Con honrosas excepciones (como decía el extinto Luis Alfonso Resck) el futuro parlamento paraguayo estará plagado de facinerosos y corruptos, con lo que se tiene por descontado que será más de lo mismo de la actual composición de las cámaras de diputados y senadores.
Esta penosa posibilidad es gracias a la perimida y detestable “lista sábana”, que otorga la oportunidad a que varios políticos y empresarios, ligados a oscuros negocios puedan continuar gozando de la impunidad, que obtienen mediante el inexplicable “fuero” para los legisladores de ambas cámara del congreso. Es hora de que se erradique ese despreciable privilegio parlamentario. No tiene razón de ser.
Una mayoría de diputados nunca demostró la verdadera voluntad política para modificar la ley electoral y aprobar la lista abierta, que, sin dudas, pondría fin a que tenebrosos personajes, con antecedentes penales, puedan acceder a cargos electivos locales, regionales y nacionales.
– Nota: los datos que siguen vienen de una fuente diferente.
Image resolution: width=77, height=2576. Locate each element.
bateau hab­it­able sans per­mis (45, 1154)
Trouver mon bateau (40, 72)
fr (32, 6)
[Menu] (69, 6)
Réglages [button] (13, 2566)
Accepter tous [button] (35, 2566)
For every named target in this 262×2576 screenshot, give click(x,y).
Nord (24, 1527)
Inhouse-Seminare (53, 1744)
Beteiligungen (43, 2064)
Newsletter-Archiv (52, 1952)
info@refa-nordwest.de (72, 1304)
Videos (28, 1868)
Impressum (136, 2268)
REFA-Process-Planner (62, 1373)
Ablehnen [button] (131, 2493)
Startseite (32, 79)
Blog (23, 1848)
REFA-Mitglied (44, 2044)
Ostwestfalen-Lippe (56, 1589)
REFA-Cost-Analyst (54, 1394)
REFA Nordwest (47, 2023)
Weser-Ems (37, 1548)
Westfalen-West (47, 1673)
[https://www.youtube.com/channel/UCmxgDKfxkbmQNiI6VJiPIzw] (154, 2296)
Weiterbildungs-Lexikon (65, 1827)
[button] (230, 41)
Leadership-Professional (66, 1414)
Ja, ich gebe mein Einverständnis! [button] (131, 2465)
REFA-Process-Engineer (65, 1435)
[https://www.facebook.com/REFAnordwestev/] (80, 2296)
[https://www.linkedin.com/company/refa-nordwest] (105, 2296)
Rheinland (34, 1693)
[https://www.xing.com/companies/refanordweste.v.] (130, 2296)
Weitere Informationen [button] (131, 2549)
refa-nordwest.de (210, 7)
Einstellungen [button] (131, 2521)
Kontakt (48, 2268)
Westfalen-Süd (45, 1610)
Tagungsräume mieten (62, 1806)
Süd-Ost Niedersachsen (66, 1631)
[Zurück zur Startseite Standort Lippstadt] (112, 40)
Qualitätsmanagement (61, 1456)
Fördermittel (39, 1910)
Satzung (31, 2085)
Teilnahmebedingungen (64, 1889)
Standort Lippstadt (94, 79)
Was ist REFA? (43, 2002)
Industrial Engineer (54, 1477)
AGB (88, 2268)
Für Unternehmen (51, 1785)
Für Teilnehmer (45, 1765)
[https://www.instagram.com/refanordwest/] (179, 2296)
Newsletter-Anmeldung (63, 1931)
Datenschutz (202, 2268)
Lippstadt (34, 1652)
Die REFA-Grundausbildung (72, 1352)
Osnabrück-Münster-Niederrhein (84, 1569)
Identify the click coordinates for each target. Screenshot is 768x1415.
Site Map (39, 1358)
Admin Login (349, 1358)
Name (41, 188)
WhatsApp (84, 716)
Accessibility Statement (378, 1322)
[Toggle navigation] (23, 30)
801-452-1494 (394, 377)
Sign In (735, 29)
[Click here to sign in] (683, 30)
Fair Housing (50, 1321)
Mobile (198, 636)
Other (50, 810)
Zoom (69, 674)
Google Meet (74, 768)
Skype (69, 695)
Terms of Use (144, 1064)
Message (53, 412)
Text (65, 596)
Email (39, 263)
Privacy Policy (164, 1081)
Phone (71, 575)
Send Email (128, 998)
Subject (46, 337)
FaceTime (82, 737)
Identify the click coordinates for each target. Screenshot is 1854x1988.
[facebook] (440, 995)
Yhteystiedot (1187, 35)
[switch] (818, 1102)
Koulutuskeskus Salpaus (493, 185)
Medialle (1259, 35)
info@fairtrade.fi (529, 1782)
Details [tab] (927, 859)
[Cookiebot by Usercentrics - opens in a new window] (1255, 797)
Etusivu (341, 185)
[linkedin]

Este país sudamericano seguirá aun por muchos años despertando comentarios no muy alentadores, porque los sucesivos gobernantes siguen muy apegados a la ilegalidad y al “pokaré”. Pareciera que le cuesta despegarse de este mal endémico, que salpica al Paraguay desde décadas atrás.
Las autoridades deben darse cuenta que un vasto universo de la ciudadanía paraguaya ya está cansada de los manejos torcidos de las cosas, como la falta de respeto al estado de derecho, de la prepotencia, del sometimiento de las instituciones a los poderes fácticos, entre otros, que definitivamente deben erradicarse, si se pretende vivir en una nación civilizada y así poder ganar el respeto de todos.
El actual presidente de la República Horacio Cartes, a 11 meses de dejar el cargo más importante del país, nunca ha demostrado figura de estadista. Pareciera que nunca interpretó en su cabal dimensión la función que ostenta. Se comporta como un arriero re´i, rodeado de cuestionados personajes de la fauna política nacional.
El mandatario nunca manifestó interés sobre la suerte de las familias necesitadas. Siempre priorizó y sigue priorizando sus grandes intereses empresariales, dejando atrás el gran déficit social que vive esta república.
Hay una sentida pobreza en el campo y también en la ciudad, pero desde el gobierno no se ensaya ningún plan en serio para buscar paliar esa gran demanda, que se traduce en la falta de empleos, falta de asistencia a la salud, y el nulo apoyo y respaldo a la educación, que debe ser el principal pilar para sustentar el desarrollo y crecimiento de una nación.
Pero mientras que el Congreso e instituciones del Estado están copados por personas indeseables, el país seguirá sumido en el sub desarrollo, sin ninguna posibilidad de que el pueblo paraguayo consiga el anhelado despegue al progreso, que le otorgue una estabilidad socio-económica, que tiene que ser prioridad de cualquier gobierno.
Sin embargo, parece ser que para Horacio Cartes esa no es la prioridad. Hoy totalmente abandonado el pueblo a su suerte, el presidente se pasa priorizando las actividades electorales, anteponiendo a los grandes intereses de la nación. Es difícil esperar una administración honesta y transparente cuando el gobierno está rodeado de bandidos y corruptos.